Sesungguhnya, cerpen itu laksana potret miniatur Indonesia. Gambaran di dalamnya laksana merepresentasikan kehidupan bangsa ini. Di negeri ini, siapa pun, lantaran keadaan atau lantaran dipaksa dan didesak, bisa menjadi apa pun; atau apa pun, bisa dikerjakan oleh siapa pun, meski bukan ahlinya. Itulah yang terjadi dalam pemerintahan kita selepas Orde Baru. Itu pula yang berulang kali terjadi dalam kabinet pemerintahan Indonesia dalam setiap pergantian pemerintahan siapa pun presidennya. Dan berkat pemberitaan media massa, opini gampang diciptakan. Tinggal masyarakat bertanya-tanya dalam ketidakpahamannya. Bukankah pesan itu juga implisit terekam dalam cerpen itu?

Gus Mus boleh jadi sekadar berpretensi menggambarkan terjadinya pergeseran peran kiai. Atau, sangat mungkin ia sekadar menulis cerpen sambil menyentil ke sana ke mari. Tetapi di situlah fungsi sastra. Ia mengungkapkan problem individual yang maknanya sering kali bersifat universal. Di balik itu, misteri lukisan yang tidak dapat difoto dan lukisan itu dihargai begitu mahal, dalam banyak kasus spiritual, hal itu bukanlah sesuatu yang luar biasa. Selalu ada peristiwa aneh dan mengejutkan. Selalu ada faktor kebetulan yang diyakini sebagai campur tangan Tuhan. Maka kejutan dalam peristiwa itu dimungkinkan oleh adanya sejumlah faktor kebetulan (possibility), yang berbuah menjadi keniscayaan ketika keyakinan tetap bergeming. Bukankah dalam cerpen itu kita dapat menemukan beberapa faktor kebetulan: si pelukis Hardi melihat rajah di depan pintu; dia akan menyelenggarakan pameran kaligrafi; cat yang tersisa hanya dua warna, putih dan silver; dan letak huruf alif berada di tengah kanvas. Beberapa faktor kebetulan itulah yang pada akhirnya membawa Ustadz Bachri berhasil menyelesaikan sebuah lukisan alif.

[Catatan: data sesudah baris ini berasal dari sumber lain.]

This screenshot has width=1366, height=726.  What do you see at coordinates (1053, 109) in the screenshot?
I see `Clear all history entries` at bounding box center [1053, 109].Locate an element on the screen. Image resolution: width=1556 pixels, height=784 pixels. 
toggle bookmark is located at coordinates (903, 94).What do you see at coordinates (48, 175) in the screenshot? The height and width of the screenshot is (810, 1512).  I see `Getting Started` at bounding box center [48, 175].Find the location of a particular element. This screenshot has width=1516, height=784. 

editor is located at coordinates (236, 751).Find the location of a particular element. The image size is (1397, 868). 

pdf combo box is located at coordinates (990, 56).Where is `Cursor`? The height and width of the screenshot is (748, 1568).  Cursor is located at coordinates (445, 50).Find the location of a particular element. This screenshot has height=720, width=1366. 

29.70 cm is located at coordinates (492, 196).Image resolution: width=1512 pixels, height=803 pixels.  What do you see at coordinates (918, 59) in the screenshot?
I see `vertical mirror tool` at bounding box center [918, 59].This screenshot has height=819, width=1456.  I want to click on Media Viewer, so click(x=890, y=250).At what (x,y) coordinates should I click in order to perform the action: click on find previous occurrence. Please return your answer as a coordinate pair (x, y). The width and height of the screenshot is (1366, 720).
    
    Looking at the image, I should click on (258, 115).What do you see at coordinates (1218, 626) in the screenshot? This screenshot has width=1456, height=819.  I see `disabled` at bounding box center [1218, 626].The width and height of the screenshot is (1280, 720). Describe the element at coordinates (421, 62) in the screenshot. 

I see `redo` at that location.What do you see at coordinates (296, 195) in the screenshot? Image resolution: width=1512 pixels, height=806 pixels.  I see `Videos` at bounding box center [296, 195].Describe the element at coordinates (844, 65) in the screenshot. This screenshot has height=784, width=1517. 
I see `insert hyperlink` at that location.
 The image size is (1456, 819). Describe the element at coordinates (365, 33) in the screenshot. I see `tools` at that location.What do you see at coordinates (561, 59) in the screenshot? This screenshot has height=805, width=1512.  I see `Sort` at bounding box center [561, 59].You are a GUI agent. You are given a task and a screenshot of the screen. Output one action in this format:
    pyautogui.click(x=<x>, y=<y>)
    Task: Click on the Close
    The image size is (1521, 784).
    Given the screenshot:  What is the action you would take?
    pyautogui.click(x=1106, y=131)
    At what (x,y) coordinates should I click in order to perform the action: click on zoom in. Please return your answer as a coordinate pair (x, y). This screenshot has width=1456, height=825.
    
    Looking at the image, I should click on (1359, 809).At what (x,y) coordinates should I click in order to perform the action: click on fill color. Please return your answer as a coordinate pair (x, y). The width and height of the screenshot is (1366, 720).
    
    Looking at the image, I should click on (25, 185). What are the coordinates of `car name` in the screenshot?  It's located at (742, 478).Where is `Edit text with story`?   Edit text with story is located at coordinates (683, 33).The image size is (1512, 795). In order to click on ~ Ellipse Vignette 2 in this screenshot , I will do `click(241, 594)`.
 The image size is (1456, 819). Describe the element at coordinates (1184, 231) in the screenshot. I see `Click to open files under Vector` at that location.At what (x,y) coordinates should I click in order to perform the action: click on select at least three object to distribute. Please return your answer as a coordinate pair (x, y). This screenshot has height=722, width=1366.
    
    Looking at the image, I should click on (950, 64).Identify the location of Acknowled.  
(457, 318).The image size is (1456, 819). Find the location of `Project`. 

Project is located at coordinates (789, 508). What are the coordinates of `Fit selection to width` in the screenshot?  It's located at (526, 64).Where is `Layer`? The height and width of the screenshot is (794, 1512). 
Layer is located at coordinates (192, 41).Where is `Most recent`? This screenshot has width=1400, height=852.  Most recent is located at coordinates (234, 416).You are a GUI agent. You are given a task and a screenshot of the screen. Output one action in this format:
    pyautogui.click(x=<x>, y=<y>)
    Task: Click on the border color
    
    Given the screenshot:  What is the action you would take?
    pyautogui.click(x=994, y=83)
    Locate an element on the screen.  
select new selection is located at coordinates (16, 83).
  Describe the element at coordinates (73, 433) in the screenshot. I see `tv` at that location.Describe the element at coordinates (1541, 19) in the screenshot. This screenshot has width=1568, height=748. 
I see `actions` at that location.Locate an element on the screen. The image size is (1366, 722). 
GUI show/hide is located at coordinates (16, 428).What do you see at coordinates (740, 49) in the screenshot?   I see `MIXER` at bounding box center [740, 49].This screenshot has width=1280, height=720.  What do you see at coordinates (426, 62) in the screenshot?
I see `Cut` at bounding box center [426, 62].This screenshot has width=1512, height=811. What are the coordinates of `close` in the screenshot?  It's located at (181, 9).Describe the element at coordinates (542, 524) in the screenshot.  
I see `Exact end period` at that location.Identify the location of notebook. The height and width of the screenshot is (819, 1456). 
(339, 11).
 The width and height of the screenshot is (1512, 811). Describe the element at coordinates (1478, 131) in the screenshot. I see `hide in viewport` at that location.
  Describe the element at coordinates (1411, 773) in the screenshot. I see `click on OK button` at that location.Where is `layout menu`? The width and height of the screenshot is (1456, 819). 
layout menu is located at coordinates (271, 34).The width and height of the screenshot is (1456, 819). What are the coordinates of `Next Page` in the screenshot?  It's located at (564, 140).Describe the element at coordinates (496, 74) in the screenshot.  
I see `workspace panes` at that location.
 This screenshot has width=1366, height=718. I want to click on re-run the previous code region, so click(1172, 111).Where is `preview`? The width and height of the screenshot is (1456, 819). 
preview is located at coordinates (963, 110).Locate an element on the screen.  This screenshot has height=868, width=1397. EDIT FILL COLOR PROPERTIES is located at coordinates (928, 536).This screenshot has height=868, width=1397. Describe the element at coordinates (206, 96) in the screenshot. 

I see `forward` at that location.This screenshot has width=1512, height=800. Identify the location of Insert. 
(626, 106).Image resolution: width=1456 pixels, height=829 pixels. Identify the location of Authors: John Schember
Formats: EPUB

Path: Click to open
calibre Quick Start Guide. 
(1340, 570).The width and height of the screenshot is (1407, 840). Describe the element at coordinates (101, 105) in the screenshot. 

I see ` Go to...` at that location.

Faktor kebetulan yang dalam pemikiran strukturalisme kerap dimasalahkan ketika hubungan kausalitas terkesan dipaksakan, dalam cerpen-cerpen Gus Mus justru menjadi bagian penting jika dikaitkan dengan perkara keyakinan. Maka, faktor kebetulan yang dalam pemikiran strukturalisme ditempatkan sebagai bagian dari rangkaian peristiwa, dalam cerpen-cerpen Gus Mus malah menjadi bagian dari tema cerita. Di sinilah pentingnya teks tidak dilepaskan dari konteksnya, dari kultur yang mendekam di belakang yang tersurat dalam teks. Dengan pemahaman itu, faktor kebetulan punya dasar kultural, bahkan ideologis. Bukankah faktor kebetulan itu diyakini masih berada dalam lingkaran campur tangan Tuhan?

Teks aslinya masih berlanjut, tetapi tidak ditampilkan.